Cyprus Postal Services, or Cyprus Post (Κυπριακά Ταχυδρομεία), is the postal operator of Cyprus and operates the government-operated Post Office. A legacy of British colonial rule is the use of pillar boxes (mail boxes) with the initials of the British monarch, although after independence they were painted yellow.

== History ==

Modern postal services in Cyprus began with the takeover of the island by Britain in 1878. Almost immediately the British colonial administration under first British High Commissioner and Governor of Cyprus, Sir Garnet Wolseley, set about establishing a British-style postal service on the island, with S.R. French being dispatched from the General Post Office in London.

In 1994 Cyprus adopted a new postcode.

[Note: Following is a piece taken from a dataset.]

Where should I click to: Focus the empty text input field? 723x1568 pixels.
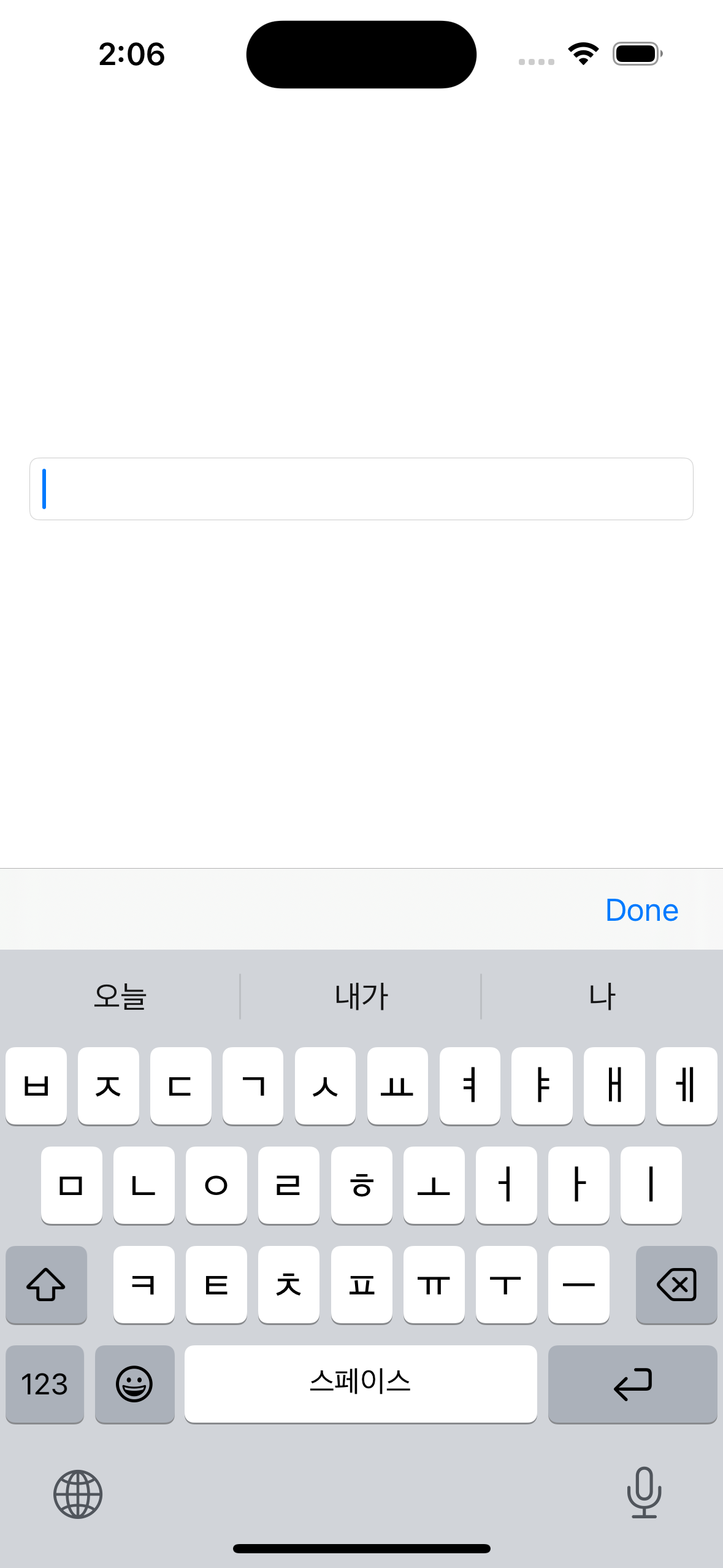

The alphanumerical code precedes the name of the town or city, hence:

CY-1900 NICOSIA

CYPRUS

The 'CY' prefix is only required for mail originating from abroad.

The postcode number ranges for the administrative areas are:

- Nicosia District: 1000–2999
- Limassol District: 3000–4999
- Famagusta District: 5000–5999
- Larnaca District: 6000–7999
- Paphos District: 8000–8999
- Kyrenia District: 9000–9999

The system covers the entire island, including the disputed area under Turkish occupation known as the 'Turkish Republic of Northern Cyprus', but only a few have been allocated. Mail to that part of the island must be sent via 'MERSIN 10, TURKEY', as it is not recognised by the Universal Postal Union.